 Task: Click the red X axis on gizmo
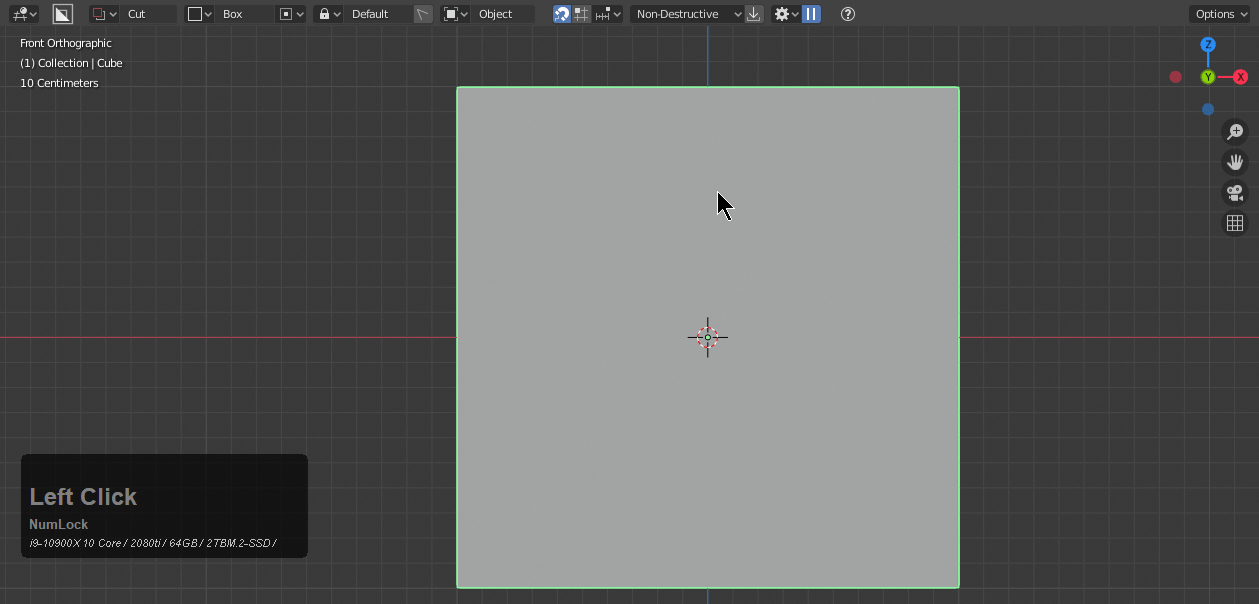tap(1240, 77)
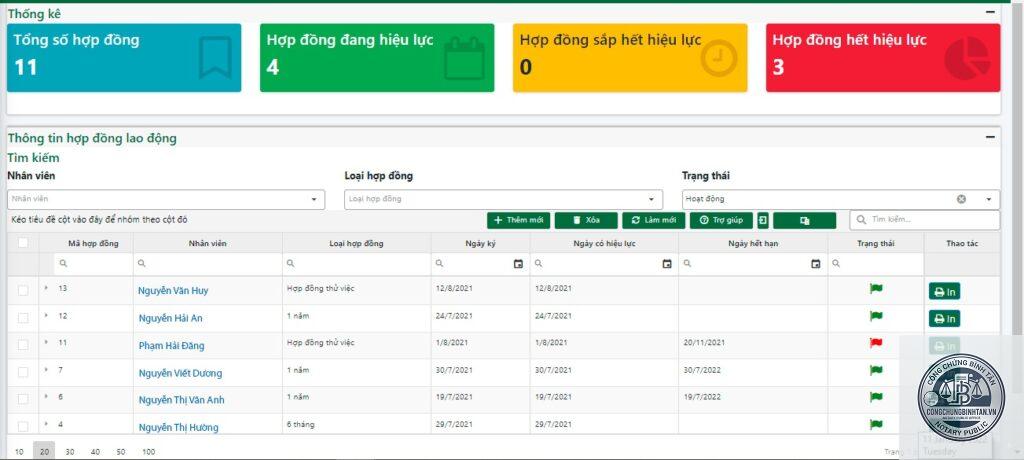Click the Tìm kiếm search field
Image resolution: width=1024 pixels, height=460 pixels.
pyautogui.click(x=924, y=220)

==

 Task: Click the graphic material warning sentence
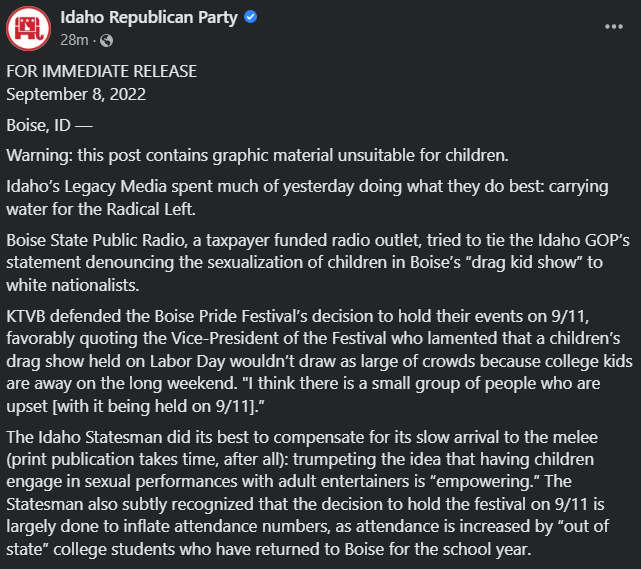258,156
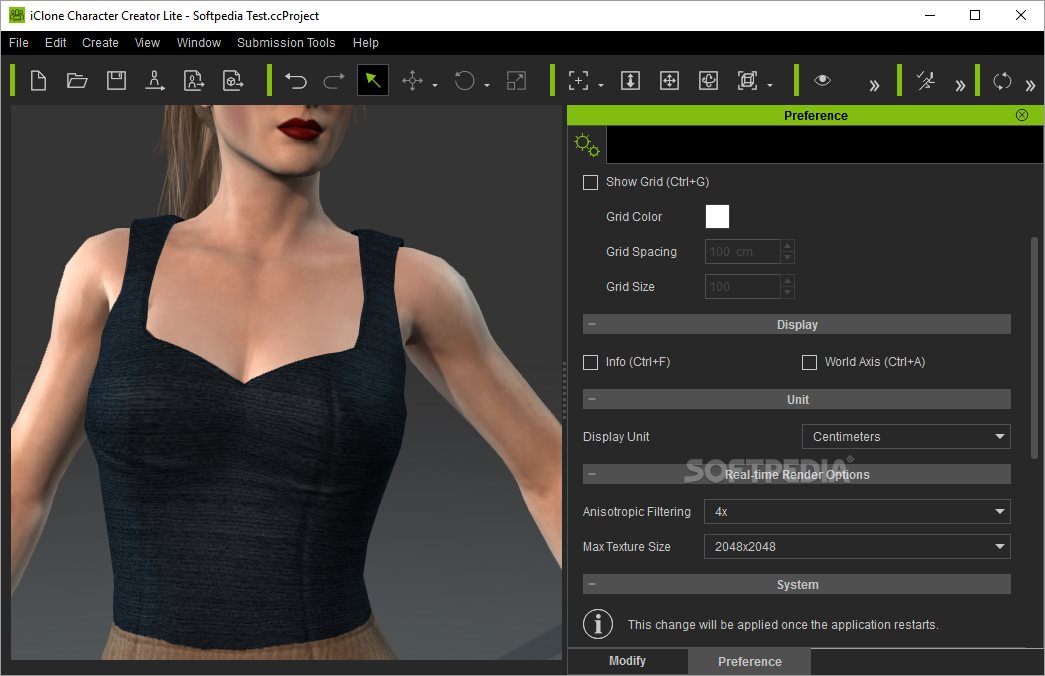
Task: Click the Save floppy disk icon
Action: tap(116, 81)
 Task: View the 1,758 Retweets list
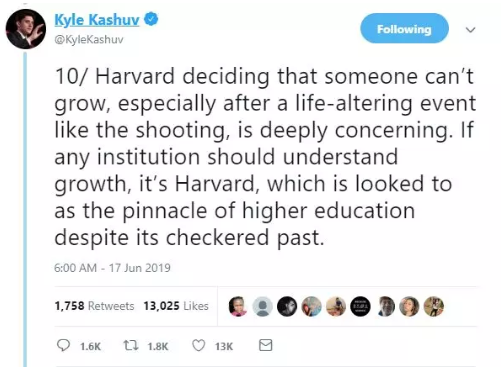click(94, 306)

* * *

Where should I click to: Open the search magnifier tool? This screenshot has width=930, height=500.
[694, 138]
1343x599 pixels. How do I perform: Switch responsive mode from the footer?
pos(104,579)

What to produce: Pick out every line above that contains the string "pixels", and copy each one.

Reply to the task:
Image resolution: width=1024 pixels, height=460 pixels.
1343x599 pixels. How do I perform: Switch responsive mode from the footer?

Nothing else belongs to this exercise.